(What is required):
Where a line in the records below includes "help", pull that line out.

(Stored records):
──────────

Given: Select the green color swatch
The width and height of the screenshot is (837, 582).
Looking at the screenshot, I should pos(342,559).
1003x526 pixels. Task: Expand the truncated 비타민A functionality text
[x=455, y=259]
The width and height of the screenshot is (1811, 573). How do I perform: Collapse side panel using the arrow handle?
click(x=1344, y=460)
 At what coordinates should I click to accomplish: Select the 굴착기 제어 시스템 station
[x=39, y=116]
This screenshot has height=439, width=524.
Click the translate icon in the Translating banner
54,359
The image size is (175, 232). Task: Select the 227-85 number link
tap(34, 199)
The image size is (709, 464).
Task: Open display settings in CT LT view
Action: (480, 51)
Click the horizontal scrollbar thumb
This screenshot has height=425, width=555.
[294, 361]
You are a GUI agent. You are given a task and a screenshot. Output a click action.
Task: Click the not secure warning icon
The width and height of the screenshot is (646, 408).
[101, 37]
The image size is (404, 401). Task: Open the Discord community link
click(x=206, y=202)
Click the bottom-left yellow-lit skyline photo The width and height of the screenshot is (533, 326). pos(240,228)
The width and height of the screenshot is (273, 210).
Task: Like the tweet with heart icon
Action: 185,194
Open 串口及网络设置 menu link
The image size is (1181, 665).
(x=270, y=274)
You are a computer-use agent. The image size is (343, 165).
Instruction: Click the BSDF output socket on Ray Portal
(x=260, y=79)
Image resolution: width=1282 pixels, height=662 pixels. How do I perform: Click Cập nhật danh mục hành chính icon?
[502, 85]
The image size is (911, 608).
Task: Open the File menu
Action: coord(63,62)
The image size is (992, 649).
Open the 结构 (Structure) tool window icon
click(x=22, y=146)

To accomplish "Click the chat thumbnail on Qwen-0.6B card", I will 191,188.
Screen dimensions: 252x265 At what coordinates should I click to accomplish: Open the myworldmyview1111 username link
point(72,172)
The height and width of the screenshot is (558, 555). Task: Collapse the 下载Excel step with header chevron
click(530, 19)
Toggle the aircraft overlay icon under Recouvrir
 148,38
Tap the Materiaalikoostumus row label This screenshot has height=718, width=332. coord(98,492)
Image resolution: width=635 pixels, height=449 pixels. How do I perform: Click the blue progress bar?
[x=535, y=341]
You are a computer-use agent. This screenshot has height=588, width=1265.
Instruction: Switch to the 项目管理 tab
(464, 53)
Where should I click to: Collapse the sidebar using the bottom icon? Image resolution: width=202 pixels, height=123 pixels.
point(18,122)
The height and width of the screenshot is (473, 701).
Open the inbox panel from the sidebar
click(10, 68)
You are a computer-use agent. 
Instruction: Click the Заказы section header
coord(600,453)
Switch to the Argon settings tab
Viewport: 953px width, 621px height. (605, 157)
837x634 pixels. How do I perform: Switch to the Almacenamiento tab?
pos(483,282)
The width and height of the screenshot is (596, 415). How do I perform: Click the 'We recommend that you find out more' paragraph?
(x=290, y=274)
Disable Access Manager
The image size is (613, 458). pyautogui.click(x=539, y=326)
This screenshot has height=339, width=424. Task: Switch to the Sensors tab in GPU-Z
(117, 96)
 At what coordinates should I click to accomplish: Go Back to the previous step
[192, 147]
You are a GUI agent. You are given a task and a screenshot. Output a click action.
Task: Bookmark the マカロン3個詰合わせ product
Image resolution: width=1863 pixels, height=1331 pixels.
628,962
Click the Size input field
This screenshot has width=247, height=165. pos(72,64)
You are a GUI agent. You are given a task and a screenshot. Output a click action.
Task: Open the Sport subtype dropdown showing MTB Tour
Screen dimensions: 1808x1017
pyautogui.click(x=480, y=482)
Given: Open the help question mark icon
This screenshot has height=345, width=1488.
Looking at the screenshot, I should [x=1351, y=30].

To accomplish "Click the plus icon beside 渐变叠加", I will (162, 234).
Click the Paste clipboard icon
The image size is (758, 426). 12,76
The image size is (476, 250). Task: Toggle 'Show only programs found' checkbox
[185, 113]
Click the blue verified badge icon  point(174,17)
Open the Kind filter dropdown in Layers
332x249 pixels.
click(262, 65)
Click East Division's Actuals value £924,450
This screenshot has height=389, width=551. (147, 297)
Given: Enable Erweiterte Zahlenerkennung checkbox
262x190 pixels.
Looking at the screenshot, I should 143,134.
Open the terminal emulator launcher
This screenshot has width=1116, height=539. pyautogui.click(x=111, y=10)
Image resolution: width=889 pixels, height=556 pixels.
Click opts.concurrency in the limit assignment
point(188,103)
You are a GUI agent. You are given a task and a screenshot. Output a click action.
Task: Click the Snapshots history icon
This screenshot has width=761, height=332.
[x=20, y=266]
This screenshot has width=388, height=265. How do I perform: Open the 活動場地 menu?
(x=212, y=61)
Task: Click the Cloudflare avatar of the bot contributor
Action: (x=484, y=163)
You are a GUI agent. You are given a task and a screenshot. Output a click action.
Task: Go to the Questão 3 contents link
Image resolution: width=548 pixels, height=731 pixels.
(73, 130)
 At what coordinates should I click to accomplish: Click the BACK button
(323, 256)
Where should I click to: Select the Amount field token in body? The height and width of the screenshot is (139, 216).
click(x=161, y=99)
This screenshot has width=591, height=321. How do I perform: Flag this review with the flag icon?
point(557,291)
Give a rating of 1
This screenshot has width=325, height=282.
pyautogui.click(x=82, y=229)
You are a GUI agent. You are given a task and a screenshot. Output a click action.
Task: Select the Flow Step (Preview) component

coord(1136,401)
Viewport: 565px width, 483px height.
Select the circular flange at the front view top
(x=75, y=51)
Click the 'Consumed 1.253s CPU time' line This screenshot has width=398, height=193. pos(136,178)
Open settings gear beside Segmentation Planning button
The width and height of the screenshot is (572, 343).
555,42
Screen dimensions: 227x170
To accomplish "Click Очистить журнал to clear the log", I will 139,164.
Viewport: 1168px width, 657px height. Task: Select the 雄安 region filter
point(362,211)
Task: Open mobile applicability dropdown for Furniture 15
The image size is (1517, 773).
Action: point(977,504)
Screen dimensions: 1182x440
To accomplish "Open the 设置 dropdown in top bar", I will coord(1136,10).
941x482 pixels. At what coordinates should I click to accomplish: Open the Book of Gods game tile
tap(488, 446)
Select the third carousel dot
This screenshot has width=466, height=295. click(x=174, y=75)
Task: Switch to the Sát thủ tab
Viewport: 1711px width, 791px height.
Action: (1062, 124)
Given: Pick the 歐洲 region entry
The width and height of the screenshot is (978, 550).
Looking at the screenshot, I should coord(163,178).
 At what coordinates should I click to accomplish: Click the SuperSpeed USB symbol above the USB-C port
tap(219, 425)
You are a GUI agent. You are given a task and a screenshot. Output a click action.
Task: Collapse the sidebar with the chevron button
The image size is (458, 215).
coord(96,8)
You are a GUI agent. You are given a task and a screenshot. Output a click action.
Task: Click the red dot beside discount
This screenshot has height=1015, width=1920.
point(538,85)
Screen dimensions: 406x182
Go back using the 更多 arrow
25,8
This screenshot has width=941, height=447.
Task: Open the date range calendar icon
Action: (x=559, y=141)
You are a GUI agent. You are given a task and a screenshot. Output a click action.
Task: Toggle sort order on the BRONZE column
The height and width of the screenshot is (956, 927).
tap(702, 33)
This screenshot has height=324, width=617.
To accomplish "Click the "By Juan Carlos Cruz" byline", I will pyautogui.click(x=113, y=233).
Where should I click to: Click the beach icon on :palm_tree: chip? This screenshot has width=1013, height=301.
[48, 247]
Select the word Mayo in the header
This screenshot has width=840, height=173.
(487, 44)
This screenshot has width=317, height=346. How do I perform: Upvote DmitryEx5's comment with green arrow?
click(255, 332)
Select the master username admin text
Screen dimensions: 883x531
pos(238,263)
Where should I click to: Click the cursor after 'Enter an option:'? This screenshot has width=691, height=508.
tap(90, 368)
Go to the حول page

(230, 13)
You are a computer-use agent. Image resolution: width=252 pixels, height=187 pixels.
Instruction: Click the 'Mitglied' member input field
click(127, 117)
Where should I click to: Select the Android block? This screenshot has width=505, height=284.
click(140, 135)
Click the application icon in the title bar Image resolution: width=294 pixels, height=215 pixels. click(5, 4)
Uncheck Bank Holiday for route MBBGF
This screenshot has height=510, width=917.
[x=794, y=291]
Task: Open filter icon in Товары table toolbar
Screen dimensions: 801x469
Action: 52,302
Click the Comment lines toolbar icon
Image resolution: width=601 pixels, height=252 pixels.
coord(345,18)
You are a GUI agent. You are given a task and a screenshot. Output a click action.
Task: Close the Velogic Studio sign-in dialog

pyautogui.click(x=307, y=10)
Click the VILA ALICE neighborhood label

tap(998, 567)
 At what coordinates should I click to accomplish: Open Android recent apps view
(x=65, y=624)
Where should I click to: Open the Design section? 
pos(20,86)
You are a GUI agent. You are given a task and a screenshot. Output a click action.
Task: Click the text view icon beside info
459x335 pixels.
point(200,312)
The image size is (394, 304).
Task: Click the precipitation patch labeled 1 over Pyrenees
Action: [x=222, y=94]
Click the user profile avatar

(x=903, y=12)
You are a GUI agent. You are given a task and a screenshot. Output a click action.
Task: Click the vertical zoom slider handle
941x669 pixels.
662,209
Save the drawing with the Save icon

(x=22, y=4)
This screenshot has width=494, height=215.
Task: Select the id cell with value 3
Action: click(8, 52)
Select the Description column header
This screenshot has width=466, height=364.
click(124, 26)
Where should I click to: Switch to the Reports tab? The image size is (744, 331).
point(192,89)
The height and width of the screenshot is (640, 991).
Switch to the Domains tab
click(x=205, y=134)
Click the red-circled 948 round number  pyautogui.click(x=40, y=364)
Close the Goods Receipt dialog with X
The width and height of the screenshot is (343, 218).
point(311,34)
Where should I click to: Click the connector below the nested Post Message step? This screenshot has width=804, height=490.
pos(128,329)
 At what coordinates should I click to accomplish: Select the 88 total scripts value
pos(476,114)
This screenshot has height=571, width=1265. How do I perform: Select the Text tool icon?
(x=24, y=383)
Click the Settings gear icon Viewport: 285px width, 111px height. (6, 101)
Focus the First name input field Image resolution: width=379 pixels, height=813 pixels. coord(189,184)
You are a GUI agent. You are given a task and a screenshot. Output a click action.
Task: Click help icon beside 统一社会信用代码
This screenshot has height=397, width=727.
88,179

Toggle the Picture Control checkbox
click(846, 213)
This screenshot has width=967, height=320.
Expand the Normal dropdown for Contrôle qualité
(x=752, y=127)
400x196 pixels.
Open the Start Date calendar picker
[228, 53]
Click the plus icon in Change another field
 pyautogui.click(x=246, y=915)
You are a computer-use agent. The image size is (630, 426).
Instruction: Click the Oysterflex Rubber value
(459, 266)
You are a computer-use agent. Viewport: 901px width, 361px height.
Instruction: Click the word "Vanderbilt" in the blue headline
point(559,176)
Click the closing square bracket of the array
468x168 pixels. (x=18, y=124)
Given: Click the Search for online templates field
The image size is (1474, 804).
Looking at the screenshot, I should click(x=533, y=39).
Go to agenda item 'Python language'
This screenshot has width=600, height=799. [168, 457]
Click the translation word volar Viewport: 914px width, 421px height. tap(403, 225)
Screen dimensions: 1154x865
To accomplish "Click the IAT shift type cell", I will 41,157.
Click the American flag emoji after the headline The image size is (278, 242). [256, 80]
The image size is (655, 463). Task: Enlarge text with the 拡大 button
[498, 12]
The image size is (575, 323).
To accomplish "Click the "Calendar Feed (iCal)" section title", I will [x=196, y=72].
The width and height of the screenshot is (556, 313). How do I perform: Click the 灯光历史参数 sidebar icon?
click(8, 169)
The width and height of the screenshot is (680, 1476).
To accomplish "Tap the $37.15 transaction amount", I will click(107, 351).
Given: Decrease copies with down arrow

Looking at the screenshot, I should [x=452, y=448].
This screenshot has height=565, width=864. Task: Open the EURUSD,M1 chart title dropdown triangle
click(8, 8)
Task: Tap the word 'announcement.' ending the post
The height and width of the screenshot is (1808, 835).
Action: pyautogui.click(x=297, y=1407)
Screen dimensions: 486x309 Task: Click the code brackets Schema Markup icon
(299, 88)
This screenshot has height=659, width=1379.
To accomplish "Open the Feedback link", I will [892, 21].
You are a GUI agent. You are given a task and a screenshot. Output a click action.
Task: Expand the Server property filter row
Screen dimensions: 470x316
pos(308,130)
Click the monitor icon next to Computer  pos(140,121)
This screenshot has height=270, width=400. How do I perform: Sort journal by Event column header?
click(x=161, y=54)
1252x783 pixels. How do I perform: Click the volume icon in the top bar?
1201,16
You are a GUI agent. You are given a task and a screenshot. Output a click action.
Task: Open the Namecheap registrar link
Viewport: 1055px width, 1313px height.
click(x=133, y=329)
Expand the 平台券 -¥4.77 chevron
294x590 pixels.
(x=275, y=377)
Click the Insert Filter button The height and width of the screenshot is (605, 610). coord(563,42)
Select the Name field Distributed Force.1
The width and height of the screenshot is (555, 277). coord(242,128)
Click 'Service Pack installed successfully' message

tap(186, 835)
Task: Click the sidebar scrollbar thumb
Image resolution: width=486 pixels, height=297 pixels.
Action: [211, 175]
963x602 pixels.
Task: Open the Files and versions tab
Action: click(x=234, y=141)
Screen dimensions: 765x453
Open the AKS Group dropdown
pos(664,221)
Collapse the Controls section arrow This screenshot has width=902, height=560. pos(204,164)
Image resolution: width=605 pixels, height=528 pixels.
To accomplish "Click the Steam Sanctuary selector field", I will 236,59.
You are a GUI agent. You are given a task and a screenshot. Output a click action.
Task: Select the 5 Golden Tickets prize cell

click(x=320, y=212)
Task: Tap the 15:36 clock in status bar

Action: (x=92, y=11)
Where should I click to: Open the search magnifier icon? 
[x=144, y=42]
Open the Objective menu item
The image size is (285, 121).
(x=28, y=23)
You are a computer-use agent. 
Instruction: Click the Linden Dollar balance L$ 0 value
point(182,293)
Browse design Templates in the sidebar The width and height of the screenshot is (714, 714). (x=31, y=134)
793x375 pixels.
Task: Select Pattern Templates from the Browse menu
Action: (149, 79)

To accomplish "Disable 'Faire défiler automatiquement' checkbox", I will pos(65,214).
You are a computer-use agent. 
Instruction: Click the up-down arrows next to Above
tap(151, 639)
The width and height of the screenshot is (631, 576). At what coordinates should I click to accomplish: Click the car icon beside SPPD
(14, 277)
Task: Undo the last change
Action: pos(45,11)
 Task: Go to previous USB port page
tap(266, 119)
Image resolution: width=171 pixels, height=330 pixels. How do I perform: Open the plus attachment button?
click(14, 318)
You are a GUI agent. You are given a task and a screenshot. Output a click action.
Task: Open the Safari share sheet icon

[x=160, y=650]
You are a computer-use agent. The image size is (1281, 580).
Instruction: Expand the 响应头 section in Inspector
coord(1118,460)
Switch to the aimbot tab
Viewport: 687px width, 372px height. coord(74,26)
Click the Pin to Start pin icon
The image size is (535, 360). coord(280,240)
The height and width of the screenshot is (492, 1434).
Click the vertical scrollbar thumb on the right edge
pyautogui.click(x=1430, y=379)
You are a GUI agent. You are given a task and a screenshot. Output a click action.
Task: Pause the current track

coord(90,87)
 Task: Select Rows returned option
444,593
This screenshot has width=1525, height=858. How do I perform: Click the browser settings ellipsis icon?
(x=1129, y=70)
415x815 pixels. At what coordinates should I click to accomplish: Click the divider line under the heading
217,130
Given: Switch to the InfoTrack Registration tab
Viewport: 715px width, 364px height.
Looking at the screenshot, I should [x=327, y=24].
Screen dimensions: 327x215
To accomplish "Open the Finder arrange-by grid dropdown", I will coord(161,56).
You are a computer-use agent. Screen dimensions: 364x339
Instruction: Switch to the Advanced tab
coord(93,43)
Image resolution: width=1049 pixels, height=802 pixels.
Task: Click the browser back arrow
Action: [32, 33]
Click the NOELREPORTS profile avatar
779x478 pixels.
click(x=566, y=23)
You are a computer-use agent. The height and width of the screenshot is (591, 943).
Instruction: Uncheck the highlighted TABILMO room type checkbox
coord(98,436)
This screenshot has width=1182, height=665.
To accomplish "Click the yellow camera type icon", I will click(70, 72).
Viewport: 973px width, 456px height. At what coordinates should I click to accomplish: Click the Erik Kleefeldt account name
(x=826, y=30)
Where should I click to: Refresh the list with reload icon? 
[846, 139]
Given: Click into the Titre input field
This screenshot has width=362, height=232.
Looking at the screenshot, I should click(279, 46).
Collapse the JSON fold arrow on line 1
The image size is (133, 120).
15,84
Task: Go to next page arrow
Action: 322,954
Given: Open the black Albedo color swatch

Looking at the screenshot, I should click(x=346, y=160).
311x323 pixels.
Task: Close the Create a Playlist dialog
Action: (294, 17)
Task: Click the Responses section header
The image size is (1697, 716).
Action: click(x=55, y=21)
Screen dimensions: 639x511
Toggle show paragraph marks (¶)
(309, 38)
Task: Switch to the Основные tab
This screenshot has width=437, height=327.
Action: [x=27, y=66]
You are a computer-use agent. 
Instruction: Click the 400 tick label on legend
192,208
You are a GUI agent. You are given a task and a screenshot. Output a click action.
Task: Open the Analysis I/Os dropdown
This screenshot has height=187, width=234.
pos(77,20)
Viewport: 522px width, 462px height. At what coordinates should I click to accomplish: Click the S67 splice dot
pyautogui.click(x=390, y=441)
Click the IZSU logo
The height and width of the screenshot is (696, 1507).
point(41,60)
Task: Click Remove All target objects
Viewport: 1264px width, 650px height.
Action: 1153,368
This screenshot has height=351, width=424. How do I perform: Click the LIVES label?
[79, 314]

──────────

(Answer area):
Given: Open the help question mark icon
Task: Click help icon beside 统一社会信用代码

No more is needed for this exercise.